11 (git 10) Analysis VIII (admixture)

This pipeline can be executed as follows:

cd $BASE_DIR/nf/10_analysis_admixture
source ../../sh/nextflow_alias.sh
nf_run_admixture

11.1 Summary

The degree of admixture is estimated within the nextflow script analysis_admixture.nf (located under $BASE_DIR/nf/10_analysis_admixture/), which runs on the SNPs only data set. Below is an overview of the steps involved in the analysis. (The green dot indicates the genotype input, red arrows depict output that is exported for further use.)

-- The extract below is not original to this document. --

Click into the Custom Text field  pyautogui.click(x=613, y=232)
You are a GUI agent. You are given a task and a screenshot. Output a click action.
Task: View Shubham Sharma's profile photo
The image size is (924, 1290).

11.2 Details of analysis_admixture.nf

11.2.1 Data preparation

The nextflow script starts by opening the genotype data.

#!/usr/bin/env nextflow
// git 10.1
// open genotype data
Channel
    .fromFilePairs("../../1_genotyping/4_phased/phased_mac2.vcf.{gz,gz.tbi}")
    .set{ vcf_ch }

Next, we select the range k values that we we want to explore within the admixture analysis.

// git 10.2
// Set different k values for the admixture analysis
Channel
    .from( 2..15 )
    .set{ k_ch }

Then, we open the \(F_{ST}\) outlier regions within which we want to run the admixture analysis.

// git 10.3
// load Fst outlier regions
Channel
    .fromPath("../../ressources/plugin/poptrees/outlier.bed")
    .splitCsv(header:true, sep:"\t")
    .map{ row -> [ chrom:row.chrom, start:row.start, end:row.end, gid:row.gid ] }
    .combine( vcf_ch )
    .set{ vcf_admx }

Then, we subset the genotypes to each outlier regions of interest respectively and reformat them to the plink genotype format.

// git 10.4
// subset genotypes to the outlier region and reformat
process plink12 {
    label 'L_20g2h_plink12'
    tag "${grouping.gid}"

    input:
    set val( grouping ),  val( vcfidx ), file( vcf ) from vcf_admx

    output:
    set val( grouping ), file( "hapmap.*.ped" ), file( "hapmap.*.map" ), file( "hapmap.*.nosex" ), file( "pop.txt" ) into admx_plink

    script:
    """
   echo -e "CHROM\\tSTART\\tEND" > outl.bed
   echo -e "${grouping.chrom}\\t${grouping.start}\\t${grouping.end}" >> outl.bed

   vcfsamplenames ${vcf[0]} | \
       grep -v "tor\\|tab\\|flo" | \
       awk '{print \$1"\\t"\$1}' | \
       sed 's/\\t.*\\(...\\)\\(...\\)\$/\\t\\1\\t\\2/g' > pop.txt

   vcftools \
       --gzvcf ${vcf[0]} \
       --keep pop.txt \
       --bed outl.bed \
       --plink \
       --out admx_plink

   plink \
       --file admx_plink \
       --recode12 \
       --out hapmap.${grouping.gid}
   """
}

Then, we combine the reformatted genotypes with the k values…

// git 10.5
// combine genoutype subsets with k values
admx_prep  = k_ch.combine( admx_plink )

… and run admixture.

// git 10.6
// run admixture
process admixture_all {
    label 'L_20g4h_admixture_all'
    publishDir "../../2_analysis/admixture/", mode: 'copy'
    tag "${grouping.gid}.${k}"

    input:
    set  val( k ), val( grouping ), file( ped ), file( map ), file( nosex ), file( pop ) from admx_prep

    output:
    set val( "dummy" ), file( "*.out" ), file( "*.Q" ), file( "*.txt" ) into admx_log

    script:
    """
   mv ${pop} pop.${grouping.gid}.${k}.txt
   admixture --cv ${ped} ${k} | tee log.${grouping.gid}.${k}.out
   """
}